Когда я очутился возле фермы, то вдруг услышал пронзительный лай и визг собак. Я побежал в сторону общинных лугов и увидел, как овцы сбились в кучу, а какой-то зверь прыгал, наскакивал на них. Вдалеке Джордж кого-то преследовал. Послышался выстрел, потом еще, кто-то стрелял из ружья. Я схватил тяжелый камень-песчаник и побежал вперед. Овцы бросились врассыпную, завидев меня. В тусклом свете я заметил серую тень, мелькнувшую в зарослях дрока. Потом на меня прыгнула собака, и я ударил ее камнем изо всей силы. Кажется, попал, потому что собака взвыла от боли и помчалась прочь. Я бросился за ней, продираясь сквозь кустарник, перепрыгивая через заросли ежевики. Снова раздались выстрелы, послышались возбужденные крики мужчин. Зверь, за которым я гнался, исчез из поля зрения, но я продолжал преследование, скатываясь по склону холма.

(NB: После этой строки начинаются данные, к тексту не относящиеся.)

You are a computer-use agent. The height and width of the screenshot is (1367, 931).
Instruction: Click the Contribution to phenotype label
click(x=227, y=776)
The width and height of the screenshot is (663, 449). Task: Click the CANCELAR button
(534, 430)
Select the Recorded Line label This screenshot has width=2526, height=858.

Кто-то бежал впереди меня по полю. Перемахнув через низкую изгородь, я устремился за этим человеком и вскоре разглядел, что это Эмили во весь дух мчалась по мокрой траве. Раздался еще один выстрел, затем послышались крики. Эмили оглянулась, увидела меня и остановилась.

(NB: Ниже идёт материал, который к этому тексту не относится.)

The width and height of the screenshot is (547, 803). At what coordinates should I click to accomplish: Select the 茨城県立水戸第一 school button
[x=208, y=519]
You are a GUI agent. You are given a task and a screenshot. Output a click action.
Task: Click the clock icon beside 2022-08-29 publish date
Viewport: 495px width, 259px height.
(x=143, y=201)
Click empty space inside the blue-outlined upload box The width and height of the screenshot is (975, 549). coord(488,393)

— Собака побежала в карьер, — выпалила она, задыхаясь.
Мы двинулись дальше, не говоря ни слова. Обогнув рощицу, резво побежали вдоль ручья, пока наконец не уперлись в забор, которым был обнесен карьер. На грудах оставшейся от прежних раскопок земли теперь росли деревья. Крутые откосы в двадцать футов сплошь покрыты камнями и висячими зарослями ежевики. Мы вскарабкались по крутому берегу ручья и дошли до выработок. В леске из дубов и ясеней ютится первоцвет, бледно мерцая у воды. Эмили обнаружила следы крови на красивом желтом вьюнке. Мы выбрались на открытое пространство, где ручей завершал свой бег, разбиваясь о скалу. У каменистого подножия карьера росли только дрок, ежевика и жимолость.
— Возьми-ка хороший камень потяжелее, — велел я, и мы стали спускаться вниз, туда, где роща снова становилась темной и ручей тек, исчезая среди кустарника и высокой кудрявой травы.
Я подумал, что зверь ускользнул от нас, и потянул к себе ветку рябины. И тут я замер, услышав тихий стон. Бросившись вперед, я оказался у одной из старых подковообразных печей для обжига извести, что стояли неподалеку от начала карьера. Там, прямо в отверстии печи, Эмили придавила коленями раненую собаку, руки на горле. Животное дергалось в предсмертных конвульсиях, шерсть ощетинилась, голова откинута назад, глаза закатились, а верхняя губа от боли обнажила зубы.